Task requirements →
Update the stretch of the listing from the line containing "Check the Complete Review checkbox" through the line containing "click(x=680, y=99)", changing "widget" to "panel" and leaving everything else unchanged. Return only those lines.

(Recorded data)
----------

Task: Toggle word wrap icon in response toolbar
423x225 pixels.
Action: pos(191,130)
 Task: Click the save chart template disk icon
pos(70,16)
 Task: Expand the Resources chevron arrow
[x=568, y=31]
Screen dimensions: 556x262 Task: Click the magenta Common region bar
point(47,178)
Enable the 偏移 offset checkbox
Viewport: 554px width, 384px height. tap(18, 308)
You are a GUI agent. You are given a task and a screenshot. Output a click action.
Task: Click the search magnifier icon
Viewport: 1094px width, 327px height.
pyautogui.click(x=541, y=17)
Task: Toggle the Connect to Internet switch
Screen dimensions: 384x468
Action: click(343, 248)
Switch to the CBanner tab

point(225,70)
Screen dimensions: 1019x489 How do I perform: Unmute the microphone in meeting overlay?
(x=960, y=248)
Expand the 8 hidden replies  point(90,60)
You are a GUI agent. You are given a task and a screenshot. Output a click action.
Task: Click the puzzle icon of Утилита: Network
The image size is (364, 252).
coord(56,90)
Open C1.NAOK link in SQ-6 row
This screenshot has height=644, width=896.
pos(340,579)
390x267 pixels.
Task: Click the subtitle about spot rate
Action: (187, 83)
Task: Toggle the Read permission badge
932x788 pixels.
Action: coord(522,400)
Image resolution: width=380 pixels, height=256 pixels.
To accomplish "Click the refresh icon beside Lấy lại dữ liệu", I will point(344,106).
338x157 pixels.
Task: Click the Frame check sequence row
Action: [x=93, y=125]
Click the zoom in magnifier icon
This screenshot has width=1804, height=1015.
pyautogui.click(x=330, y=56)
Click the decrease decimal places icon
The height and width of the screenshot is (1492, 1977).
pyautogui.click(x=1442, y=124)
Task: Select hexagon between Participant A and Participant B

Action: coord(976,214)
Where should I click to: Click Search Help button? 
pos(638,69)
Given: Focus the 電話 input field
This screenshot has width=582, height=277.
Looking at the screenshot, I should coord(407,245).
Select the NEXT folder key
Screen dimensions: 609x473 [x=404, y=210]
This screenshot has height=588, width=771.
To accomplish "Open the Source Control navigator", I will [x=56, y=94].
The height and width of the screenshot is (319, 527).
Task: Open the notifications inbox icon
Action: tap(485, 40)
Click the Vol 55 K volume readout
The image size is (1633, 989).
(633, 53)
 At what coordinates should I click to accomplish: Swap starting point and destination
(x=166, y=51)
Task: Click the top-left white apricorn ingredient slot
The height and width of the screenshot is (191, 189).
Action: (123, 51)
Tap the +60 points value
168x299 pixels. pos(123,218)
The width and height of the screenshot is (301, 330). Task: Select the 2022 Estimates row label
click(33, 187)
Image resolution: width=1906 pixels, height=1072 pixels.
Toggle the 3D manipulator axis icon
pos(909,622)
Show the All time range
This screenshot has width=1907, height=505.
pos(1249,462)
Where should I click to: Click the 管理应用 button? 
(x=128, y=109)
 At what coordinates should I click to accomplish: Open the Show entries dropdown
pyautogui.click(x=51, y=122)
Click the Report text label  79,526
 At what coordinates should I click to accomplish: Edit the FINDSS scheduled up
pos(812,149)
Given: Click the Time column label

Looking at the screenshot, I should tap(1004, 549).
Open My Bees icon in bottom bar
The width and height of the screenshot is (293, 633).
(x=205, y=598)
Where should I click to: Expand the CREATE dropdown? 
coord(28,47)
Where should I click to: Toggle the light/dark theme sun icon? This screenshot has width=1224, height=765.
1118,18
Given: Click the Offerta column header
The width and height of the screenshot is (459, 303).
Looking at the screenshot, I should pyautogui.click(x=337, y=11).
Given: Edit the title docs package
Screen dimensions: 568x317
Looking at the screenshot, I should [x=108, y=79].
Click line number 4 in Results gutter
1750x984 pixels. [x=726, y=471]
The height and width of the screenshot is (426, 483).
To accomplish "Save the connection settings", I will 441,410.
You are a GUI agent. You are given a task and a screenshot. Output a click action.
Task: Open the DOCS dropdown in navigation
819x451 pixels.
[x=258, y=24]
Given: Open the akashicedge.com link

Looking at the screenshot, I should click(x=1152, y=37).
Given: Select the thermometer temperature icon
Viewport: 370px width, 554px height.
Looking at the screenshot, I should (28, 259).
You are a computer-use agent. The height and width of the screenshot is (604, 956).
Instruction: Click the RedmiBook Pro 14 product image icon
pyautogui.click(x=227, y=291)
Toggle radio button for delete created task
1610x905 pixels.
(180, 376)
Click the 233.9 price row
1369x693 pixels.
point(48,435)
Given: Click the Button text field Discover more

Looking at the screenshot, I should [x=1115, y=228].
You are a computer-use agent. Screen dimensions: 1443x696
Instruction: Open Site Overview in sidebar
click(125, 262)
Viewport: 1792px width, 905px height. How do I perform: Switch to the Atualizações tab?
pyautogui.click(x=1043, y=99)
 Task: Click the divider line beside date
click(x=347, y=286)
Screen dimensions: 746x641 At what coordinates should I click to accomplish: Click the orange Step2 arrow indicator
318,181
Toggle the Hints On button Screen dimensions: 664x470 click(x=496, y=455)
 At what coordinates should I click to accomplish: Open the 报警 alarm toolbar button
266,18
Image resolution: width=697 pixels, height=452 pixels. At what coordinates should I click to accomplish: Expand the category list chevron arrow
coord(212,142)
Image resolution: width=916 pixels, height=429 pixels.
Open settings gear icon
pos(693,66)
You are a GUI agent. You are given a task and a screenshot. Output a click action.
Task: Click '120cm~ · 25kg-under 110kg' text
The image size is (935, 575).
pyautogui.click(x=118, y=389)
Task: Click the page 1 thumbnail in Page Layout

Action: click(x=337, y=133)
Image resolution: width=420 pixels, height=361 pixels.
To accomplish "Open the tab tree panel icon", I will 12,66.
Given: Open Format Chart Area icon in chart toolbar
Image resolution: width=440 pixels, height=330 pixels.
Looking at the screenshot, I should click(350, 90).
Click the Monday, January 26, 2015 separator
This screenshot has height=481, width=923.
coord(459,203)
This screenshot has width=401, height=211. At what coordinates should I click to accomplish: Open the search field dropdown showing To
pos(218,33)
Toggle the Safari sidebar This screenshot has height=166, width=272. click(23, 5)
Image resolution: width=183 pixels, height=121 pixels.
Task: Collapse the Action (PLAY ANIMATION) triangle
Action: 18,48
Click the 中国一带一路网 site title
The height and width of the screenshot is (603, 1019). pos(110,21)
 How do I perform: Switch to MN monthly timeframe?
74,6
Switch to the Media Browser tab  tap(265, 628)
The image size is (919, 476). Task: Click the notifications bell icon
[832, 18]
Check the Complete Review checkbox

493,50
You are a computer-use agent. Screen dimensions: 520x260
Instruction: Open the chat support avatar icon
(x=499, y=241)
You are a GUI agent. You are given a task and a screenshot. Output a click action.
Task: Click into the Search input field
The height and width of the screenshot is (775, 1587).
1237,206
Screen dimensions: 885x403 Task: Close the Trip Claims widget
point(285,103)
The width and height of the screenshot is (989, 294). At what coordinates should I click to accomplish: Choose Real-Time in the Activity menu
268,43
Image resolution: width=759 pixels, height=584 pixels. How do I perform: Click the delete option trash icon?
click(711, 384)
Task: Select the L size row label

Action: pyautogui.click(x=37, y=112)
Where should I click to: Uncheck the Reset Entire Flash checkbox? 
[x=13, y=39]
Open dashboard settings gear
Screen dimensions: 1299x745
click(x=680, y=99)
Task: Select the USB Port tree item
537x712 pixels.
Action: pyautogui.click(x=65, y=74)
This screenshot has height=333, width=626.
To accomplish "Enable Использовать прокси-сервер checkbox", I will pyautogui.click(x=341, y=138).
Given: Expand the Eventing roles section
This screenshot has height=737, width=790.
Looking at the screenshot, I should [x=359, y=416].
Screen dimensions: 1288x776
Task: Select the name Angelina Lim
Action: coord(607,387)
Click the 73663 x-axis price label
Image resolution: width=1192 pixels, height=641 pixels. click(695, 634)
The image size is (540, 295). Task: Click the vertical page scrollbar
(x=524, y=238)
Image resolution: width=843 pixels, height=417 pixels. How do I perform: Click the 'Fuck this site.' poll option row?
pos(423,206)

----------

The answer →
Check the Complete Review checkbox

493,50
You are a computer-use agent. Screen dimensions: 520x260
Instruction: Open the chat support avatar icon
(x=499, y=241)
You are a GUI agent. You are given a task and a screenshot. Output a click action.
Task: Click into the Search input field
The height and width of the screenshot is (775, 1587).
1237,206
Screen dimensions: 885x403 Task: Close the Trip Claims panel
point(285,103)
The width and height of the screenshot is (989, 294). At what coordinates should I click to accomplish: Choose Real-Time in the Activity menu
268,43
Image resolution: width=759 pixels, height=584 pixels. How do I perform: Click the delete option trash icon?
click(711, 384)
Task: Select the L size row label

Action: pyautogui.click(x=37, y=112)
Where should I click to: Uncheck the Reset Entire Flash checkbox? 
[x=13, y=39]
Open dashboard settings gear
Screen dimensions: 1299x745
click(x=680, y=99)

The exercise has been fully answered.